===== Records supplied =====

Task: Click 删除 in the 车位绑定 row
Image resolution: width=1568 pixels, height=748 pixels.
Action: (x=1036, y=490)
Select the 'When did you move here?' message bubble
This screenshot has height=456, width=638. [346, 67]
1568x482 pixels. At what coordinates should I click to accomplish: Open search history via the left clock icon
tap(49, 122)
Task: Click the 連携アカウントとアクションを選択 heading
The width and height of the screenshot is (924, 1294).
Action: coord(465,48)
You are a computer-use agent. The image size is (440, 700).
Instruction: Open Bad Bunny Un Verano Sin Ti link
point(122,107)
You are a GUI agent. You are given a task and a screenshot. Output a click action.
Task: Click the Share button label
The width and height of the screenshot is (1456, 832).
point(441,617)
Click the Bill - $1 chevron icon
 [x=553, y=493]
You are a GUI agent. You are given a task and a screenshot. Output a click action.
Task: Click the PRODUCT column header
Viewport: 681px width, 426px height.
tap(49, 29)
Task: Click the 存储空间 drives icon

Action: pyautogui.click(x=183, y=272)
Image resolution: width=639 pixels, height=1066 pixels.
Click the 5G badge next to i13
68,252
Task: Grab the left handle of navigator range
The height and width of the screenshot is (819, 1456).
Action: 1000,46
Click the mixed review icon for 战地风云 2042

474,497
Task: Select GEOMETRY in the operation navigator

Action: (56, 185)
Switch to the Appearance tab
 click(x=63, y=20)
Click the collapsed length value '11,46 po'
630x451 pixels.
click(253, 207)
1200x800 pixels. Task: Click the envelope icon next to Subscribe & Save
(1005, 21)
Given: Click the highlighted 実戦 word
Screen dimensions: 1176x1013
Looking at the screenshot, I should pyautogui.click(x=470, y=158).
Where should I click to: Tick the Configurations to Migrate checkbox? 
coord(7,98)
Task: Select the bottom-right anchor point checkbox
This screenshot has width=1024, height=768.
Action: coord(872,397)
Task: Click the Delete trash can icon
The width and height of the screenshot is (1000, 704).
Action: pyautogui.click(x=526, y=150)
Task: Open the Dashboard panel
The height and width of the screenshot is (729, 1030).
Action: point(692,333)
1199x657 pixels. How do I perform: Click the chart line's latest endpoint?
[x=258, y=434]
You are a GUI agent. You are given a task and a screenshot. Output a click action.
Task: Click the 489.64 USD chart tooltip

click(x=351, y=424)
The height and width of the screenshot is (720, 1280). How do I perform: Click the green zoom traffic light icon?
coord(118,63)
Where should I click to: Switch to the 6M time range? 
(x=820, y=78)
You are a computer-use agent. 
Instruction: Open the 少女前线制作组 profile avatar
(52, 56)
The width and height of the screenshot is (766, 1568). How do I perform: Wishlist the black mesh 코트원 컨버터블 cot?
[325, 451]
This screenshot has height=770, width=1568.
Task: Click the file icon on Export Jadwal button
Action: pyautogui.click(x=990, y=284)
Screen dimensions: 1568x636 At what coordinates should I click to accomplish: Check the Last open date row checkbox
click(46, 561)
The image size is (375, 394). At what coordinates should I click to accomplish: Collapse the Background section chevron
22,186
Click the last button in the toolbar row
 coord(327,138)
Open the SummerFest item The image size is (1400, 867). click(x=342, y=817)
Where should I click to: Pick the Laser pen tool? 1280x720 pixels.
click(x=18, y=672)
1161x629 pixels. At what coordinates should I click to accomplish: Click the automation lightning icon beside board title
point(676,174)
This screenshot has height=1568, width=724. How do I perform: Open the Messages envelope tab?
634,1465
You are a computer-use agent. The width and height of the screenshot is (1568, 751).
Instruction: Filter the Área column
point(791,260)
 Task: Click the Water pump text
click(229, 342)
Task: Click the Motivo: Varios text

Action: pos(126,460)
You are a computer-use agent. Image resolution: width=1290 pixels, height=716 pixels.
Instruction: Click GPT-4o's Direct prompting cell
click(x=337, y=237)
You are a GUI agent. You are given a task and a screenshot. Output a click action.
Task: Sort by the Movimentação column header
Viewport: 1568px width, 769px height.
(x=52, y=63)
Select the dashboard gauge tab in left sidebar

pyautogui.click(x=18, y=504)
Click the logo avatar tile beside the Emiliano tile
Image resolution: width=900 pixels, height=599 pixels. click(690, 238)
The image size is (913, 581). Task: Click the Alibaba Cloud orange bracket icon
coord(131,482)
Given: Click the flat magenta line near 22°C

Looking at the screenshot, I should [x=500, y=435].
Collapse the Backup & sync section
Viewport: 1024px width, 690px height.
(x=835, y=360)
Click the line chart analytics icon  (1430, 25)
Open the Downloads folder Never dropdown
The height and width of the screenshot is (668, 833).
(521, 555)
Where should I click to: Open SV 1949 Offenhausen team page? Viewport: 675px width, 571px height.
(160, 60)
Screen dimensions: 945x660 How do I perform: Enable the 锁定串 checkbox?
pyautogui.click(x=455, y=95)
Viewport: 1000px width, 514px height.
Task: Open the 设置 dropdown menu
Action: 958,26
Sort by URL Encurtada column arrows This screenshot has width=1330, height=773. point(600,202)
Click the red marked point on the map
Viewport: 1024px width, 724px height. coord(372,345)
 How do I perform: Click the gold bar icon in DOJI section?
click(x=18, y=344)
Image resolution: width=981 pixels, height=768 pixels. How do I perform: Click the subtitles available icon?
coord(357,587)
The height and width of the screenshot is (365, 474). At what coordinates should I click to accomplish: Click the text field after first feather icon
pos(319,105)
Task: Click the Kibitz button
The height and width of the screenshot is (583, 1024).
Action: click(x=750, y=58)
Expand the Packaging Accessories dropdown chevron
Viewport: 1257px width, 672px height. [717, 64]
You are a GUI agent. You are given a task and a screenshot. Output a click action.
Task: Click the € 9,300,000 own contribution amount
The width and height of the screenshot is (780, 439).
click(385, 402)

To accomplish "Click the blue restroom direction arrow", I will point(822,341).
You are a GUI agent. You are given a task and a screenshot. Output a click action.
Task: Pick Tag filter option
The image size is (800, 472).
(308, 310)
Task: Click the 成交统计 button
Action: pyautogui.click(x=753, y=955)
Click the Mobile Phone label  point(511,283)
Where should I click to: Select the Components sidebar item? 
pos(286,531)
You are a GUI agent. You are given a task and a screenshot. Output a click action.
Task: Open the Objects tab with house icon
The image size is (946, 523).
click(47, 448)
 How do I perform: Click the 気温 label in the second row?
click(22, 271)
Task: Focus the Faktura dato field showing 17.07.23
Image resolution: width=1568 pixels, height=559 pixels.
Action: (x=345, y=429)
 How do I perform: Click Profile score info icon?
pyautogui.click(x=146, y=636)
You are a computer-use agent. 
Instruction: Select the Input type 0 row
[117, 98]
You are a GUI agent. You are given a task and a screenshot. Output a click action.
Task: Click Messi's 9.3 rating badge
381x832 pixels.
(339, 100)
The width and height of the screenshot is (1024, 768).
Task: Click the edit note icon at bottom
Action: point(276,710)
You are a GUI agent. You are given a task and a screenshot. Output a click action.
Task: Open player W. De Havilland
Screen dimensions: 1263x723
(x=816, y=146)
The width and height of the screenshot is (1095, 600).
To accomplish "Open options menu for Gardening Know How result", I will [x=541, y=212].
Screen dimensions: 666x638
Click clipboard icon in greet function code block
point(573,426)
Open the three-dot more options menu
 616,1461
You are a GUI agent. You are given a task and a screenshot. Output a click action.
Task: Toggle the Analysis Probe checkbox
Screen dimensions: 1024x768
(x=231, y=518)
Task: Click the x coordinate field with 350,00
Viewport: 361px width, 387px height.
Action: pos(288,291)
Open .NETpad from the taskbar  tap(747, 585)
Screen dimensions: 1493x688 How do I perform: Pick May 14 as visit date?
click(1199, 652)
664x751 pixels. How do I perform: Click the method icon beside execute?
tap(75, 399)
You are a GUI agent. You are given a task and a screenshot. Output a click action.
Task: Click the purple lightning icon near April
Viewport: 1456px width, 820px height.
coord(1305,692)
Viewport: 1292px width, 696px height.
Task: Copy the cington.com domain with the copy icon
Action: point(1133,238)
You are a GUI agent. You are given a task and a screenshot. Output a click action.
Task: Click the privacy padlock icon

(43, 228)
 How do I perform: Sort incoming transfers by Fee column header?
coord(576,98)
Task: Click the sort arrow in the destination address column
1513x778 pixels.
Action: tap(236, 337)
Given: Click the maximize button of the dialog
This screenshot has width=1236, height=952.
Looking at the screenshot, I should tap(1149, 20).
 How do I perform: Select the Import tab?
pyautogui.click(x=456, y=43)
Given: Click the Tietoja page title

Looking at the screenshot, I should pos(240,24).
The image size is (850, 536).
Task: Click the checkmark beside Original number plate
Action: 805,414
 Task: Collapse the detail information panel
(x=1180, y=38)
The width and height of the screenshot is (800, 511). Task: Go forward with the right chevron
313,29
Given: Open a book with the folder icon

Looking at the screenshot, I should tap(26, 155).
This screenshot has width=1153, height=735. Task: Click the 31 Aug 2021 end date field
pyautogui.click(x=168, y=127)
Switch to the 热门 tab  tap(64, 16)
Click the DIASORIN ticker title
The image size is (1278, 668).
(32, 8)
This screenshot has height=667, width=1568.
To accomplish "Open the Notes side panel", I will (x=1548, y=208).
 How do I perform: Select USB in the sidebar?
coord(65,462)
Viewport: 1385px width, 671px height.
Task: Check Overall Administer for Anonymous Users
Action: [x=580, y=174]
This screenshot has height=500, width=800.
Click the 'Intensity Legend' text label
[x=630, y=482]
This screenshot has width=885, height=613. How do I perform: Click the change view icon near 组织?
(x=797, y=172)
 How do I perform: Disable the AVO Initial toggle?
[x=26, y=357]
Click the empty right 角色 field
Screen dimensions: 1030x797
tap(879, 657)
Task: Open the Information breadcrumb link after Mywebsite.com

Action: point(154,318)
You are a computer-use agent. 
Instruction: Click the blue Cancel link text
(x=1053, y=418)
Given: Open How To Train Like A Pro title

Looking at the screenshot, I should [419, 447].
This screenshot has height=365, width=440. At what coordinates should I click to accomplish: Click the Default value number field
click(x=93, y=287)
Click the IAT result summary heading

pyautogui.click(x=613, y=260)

=====

* [Work to be completed] Return nothing but the lines from the start of the listing above through the line containing "Task: Click the 連携アカウントとアクションを選択 heading", exactly as given.

* [Written solution]
Task: Click 删除 in the 车位绑定 row
Image resolution: width=1568 pixels, height=748 pixels.
Action: (x=1036, y=490)
Select the 'When did you move here?' message bubble
This screenshot has height=456, width=638. [346, 67]
1568x482 pixels. At what coordinates should I click to accomplish: Open search history via the left clock icon
tap(49, 122)
Task: Click the 連携アカウントとアクションを選択 heading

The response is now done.